- _What the task requires_
Wherever the word "computer" appears in a line of the data, that line should be copied.

*** Given records Section Begins ***

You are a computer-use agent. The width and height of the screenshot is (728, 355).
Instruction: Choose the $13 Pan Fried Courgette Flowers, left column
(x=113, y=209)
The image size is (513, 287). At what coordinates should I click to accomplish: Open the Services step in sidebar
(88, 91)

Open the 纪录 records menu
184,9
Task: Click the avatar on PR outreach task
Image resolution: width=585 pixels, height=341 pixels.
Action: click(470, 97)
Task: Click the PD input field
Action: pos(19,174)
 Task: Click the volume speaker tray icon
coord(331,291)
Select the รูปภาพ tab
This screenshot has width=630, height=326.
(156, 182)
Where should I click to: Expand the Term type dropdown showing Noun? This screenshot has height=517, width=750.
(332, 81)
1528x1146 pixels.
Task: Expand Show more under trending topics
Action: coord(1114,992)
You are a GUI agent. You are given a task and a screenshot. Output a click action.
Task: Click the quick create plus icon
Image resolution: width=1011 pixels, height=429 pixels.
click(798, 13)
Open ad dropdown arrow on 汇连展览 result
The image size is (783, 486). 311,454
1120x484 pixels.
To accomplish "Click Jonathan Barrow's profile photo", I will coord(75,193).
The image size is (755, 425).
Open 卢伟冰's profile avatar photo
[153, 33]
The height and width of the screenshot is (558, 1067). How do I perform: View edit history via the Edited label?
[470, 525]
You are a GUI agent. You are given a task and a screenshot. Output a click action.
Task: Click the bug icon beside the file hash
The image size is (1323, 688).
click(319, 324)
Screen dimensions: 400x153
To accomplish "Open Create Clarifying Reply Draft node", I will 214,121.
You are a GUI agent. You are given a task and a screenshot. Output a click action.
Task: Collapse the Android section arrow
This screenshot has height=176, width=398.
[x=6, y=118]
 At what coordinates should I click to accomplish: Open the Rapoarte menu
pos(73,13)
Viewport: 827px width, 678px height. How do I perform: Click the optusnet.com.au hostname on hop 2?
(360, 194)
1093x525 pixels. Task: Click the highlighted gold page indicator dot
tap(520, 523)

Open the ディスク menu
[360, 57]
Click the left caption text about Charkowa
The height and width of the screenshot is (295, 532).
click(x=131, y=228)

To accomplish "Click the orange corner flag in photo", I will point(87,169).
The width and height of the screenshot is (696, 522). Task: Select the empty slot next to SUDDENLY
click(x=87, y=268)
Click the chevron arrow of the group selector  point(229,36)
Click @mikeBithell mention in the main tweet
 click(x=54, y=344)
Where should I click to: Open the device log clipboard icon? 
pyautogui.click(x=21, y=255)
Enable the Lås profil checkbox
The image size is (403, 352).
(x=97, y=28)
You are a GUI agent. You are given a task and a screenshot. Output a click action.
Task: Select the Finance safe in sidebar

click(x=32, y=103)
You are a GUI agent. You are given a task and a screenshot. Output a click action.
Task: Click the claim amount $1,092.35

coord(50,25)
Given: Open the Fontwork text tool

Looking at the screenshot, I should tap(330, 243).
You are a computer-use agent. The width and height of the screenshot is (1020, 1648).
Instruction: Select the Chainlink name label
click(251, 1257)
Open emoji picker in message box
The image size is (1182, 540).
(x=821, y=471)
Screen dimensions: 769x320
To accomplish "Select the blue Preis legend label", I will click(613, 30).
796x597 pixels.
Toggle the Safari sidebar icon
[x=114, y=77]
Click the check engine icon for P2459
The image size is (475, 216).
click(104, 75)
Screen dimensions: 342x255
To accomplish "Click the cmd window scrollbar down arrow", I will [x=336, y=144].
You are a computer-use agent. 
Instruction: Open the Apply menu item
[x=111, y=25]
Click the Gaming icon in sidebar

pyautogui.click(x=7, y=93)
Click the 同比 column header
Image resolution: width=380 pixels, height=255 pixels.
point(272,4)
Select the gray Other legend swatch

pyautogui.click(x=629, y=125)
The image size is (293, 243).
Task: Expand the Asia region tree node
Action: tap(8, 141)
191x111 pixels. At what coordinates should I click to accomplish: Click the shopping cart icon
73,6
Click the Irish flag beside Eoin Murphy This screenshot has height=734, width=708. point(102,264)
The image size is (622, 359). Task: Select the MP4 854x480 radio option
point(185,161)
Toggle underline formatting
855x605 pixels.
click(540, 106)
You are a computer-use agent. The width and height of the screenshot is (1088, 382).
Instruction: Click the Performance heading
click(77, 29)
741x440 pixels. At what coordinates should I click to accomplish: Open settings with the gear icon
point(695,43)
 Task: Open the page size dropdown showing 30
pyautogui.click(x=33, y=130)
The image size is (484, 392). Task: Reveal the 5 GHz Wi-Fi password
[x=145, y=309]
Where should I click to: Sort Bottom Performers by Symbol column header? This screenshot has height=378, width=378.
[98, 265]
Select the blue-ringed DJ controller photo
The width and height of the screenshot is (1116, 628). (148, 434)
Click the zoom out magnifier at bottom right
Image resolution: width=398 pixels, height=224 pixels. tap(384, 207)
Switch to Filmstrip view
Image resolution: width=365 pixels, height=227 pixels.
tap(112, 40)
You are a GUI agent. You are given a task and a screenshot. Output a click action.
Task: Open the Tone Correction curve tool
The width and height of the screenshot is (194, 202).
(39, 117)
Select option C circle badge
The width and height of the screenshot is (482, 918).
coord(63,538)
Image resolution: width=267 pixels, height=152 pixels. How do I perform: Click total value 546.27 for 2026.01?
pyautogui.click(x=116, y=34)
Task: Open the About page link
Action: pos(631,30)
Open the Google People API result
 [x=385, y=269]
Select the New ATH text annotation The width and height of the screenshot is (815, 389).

*** Given records Section Ends ***

- _Your response_
You are a computer-use agent. The width and height of the screenshot is (728, 355).
You are a computer-use agent. The width and height of the screenshot is (1020, 1648).
You are a computer-use agent. 
You are a computer-use agent. The width and height of the screenshot is (1088, 382).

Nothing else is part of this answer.